So much progress has been made since last week that, until I reviewed my last blog post to see where I had left off, I had no idea only 7 days had passed since that post. This research has so greatly matured by a tangible metric (working code) since that time that I now believe I truly comprehend what those wiser and more experienced than I meant when they advised me that I would never be able to see what was “waiting just around the corner.” That is to say, until one has achieved a goal, the exact distance left to go to reach that goal will often prove elusive. And yet- thankfully- here we are, having been granted the invaluable gift of retrospect.
Having said this before, it is with a healthy amount of skepticism that I again announce that I believe to have a working implementation of the solution we originally set out to develop. Critical to understanding the significance of this progress is a grasp of what was wrong with the implementation that I believed to have been successfully implemented a week ago. Essentially, the TensorFlow methods I have used in my implementation return new tensors when they modify the existing ones (by concatenating two 2×2 tensors into a vertical 2×4 tensor, for instance). This means that my old implementation, which would concatenate those tensors and then train on them, was actually only modifying the concatenated tensors during training and not actually modifying the original, smaller tensors of which the larger tensors were comprised. This meant that, when I would reference those smaller sub-tensors after training so that I could test older tasks on only the weights that were in the network when those tasks were trained (before network expansion), the smaller sub-tensors would have been unchanged by training and therefore produce incorrect accuracy data. This means that concatenating more tensors as the network expands, on its own, would NOT work as a way to mask later weights by essentially looping through and referencing the individual “un-concatenated” tensors to separate them into subsets for masking during testing.

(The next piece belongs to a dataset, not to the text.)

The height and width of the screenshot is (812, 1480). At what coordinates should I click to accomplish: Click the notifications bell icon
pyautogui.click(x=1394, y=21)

To resolve this issue, the new implementation adds a step in the process. Essentially, the tensors are still concatenated where appropriate (e.g. the first layer weights from a network are concatenated with a new set of first layer weights of the same size when the network expands to double its original size), and then training is performed on those concatenated tensors (to use the entire network of weights), but then what follows has been altered. Instead of then referencing the old first layer of weights as a separate subset (and thereby referring to a tensor which has, in fact, NOT been modified by training), the old subset of weights is accessed post-training by using the TensorFlow tf.slice method to slice the concatenated tensor up into smaller pieces (from pre-expansion network(s)) and then use those updated slices (because they came from the updated concatenated tensor) to evaluate testing accuracy for tasks that were trained before the network was expanded.

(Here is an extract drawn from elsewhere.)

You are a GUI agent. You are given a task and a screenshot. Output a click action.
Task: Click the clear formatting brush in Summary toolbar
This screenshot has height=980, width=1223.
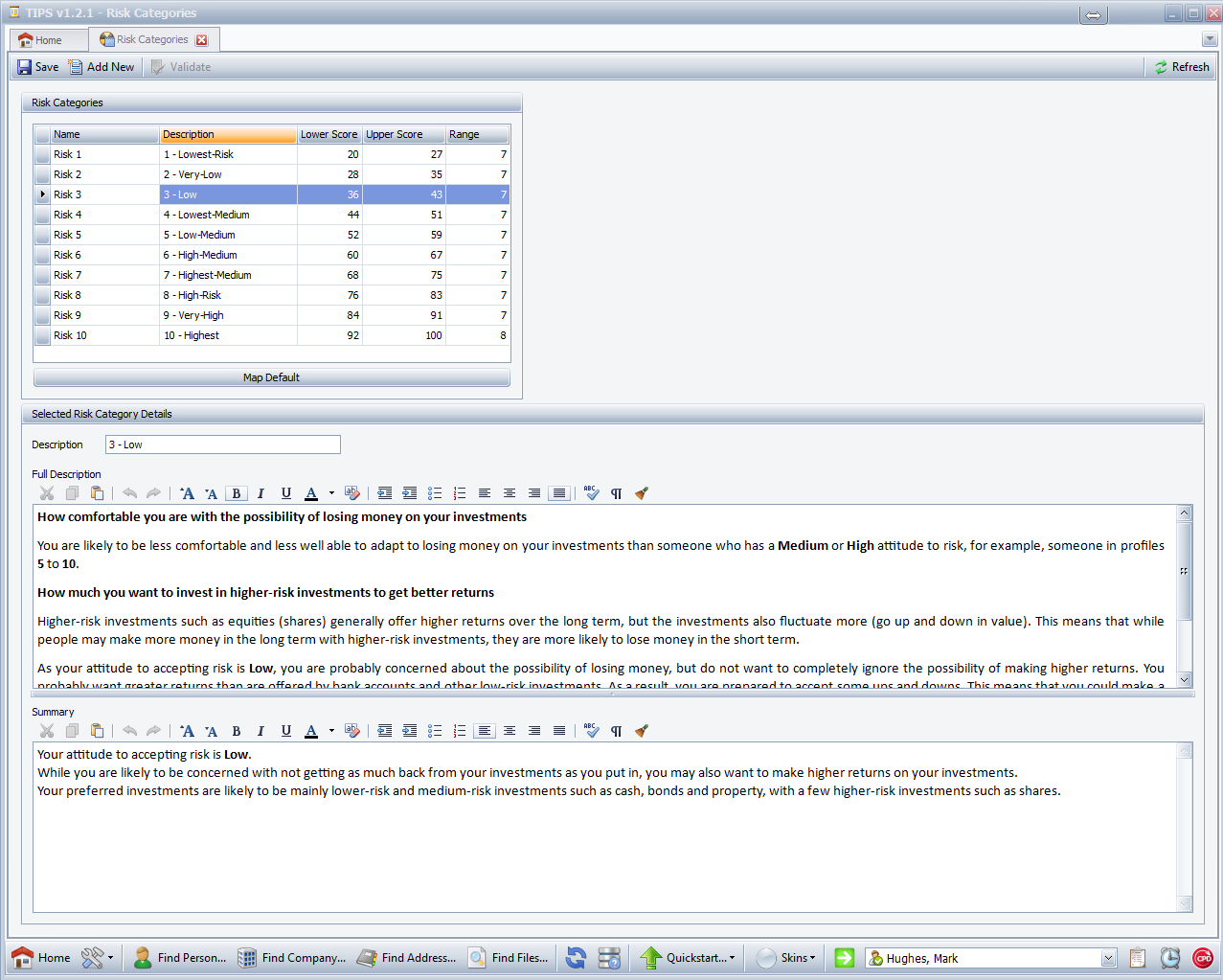tap(642, 731)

With these modifications, the accuracy output appears to more squarely rest within the range of our original expectations:
Figure 1. Plot showing the average testing accuracy over all tasks after training on the latest task, as the number of tasks learned sequentially increases. The blue line represents accuracy data for Stochastic Gradient Descent alone, whereas the orange line represents the data for Elastic Weight Consolidation. The network here is being expanded just before training on the fourth task occurs, as that is the point at which it tended to experience blackout catastrophe without expansion, based on empirical observations. Note that there is no sudden loss of accuracy when the network is expanded . Also note that there is a brief spike in accuracy for SGD when the network is expanded, likely due to the fact that many more weights are now made available to the network. This data is also for a very simple network with only one hidden layer and relatively few weights.

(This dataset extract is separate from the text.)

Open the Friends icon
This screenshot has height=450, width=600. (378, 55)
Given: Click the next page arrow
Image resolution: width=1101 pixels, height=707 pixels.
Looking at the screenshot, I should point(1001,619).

Also output by the updated program is the sum of the means of the means of the diagonals of the Fisher Information Matrices (one for each set of weights, including bias weights). I realize that’s a mouthful. Essentially what we are looking at in the graph below is the data produced by taking the diagonal of each weight set’s Fisher Information Matrix, finding the mean value of that diagonal, and then finding the mean of those means across all weight sets. Then that “mean of means” is summed with the “means of means” from all prior tasks as the network is sequentially trained on each new task.
The information we gleaned about Fisher Information Matrices from the Kirkpatrick paper that was the inspiration for this research tells us that we should be able to, in theory, use this data as a measure of how tightly the weights in the network are generally being constrained to retain accuracy on older tasks via EWC. Because this weight constraint, or preservation, is the reason for blackout catastrophe, we aim to use this knowledge to predict when network capacity will be reached and blackout catastrophe will occur. Then we can allow the network to expand itself just before this happens. To accomplish that goal, it is necessary to first determine a mathematically defined relationship between this Fisher Information Matrix data and the point at which blackout catastrophe occurs, which is what I intend to work on next. Future work to be completed also includes making my code completely generalizable to allow the network to loop through the expansion process as appropriate and determine for itself when that process needs to happen to prevent blackout catastrophe. Then we may have a completely automated process to allow continual learning with neural networks with little to no human interaction required. I’m hoping that’s on the horizon but for now I’m caught up in the romance of seeing the beginnings of a hoped-for result coming into fruition. Perhaps the joy of seeing the code functioning is only eclipsed by the humbling knowledge of how far I’ve come from where I started, unaware of what lay ahead.